I recently started to pay attention to what's going on at crypto-markets and, being developer for a long time, decided to take a look at the software we have out there in public access.
So I have a question to all crypto-guru here: As it seems from Bitcoin protocol specification, bitcoin will accept ANY nonce that satisfies target (block) bits condition. Every single miner I've seen made public is using sequential loop over nonce1 and nonce2. actual question: why do people implement +1 for the nonce in every thread, instead, let's say, having 2 thread one is going +1 from the beginning; second one is counting -1 from the end of nonces interval?
In my humble opinion, it would be faster if you're running several threads on the same interval...or, in the perfect world, split the entire interval in N subintervals leaving every thread do its own piece. From the mathematical point of view it seems like we gonna get higher probability of hitting 'golden nonce' using this approach, as opposed to +1 over the entire interval.
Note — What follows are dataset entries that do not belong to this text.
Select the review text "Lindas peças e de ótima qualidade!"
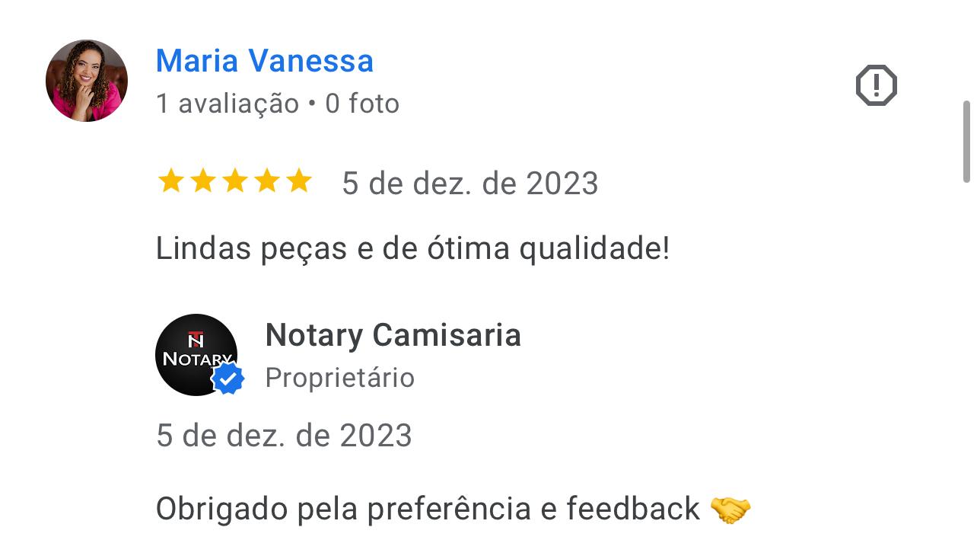Viewport: 977px width, 540px height. [x=412, y=249]
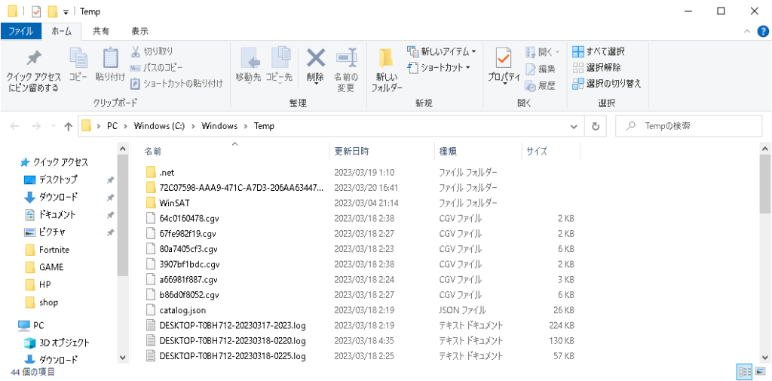The width and height of the screenshot is (772, 381).
Task: Expand the address bar history dropdown
Action: (577, 127)
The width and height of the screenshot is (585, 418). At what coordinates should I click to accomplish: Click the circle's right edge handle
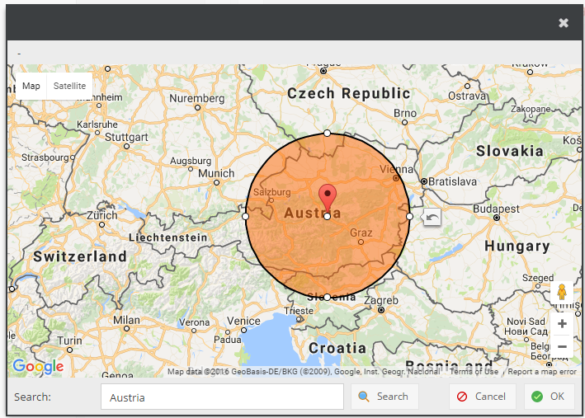tap(409, 216)

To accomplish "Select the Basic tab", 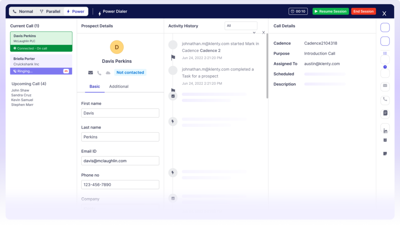I will pos(95,87).
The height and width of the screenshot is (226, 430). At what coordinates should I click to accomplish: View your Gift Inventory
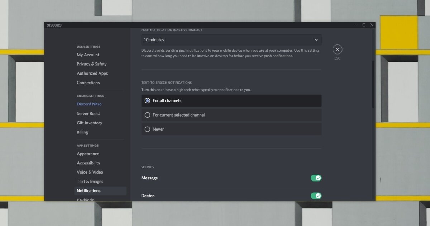(x=89, y=123)
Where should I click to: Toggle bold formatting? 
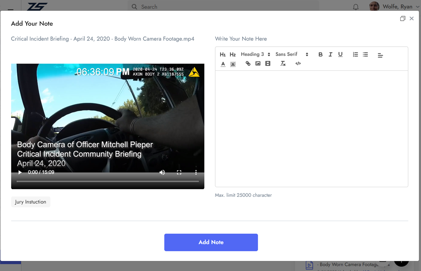(x=320, y=55)
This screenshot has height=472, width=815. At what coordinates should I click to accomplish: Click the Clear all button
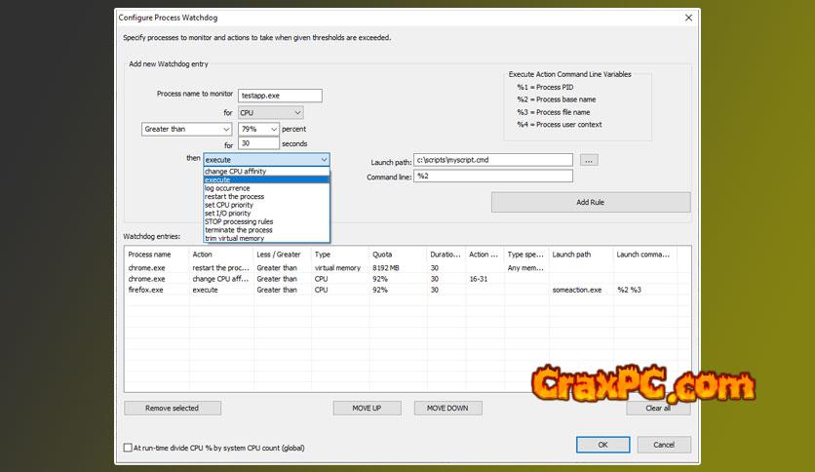point(658,408)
Am I wrong here?
having all that said, I've downloaded the blockchain and ran couple of tests to see nonce distribution in uint32_t interval. results didn't surprise me...I've got pretty much uniform nonce distribution like: odd nonce: 49.997 even nonce: 50.003
split uint32_t into 1024 identical intervals and see how many nonces from existing blockchain are sitting in every interval. results are the same: uniform distribution.
again, why is it +1 in the miner loop? even though, (+3), (-2) would have yielded (in theory) better chances (faster) finding golden nonce vs others doing (+1).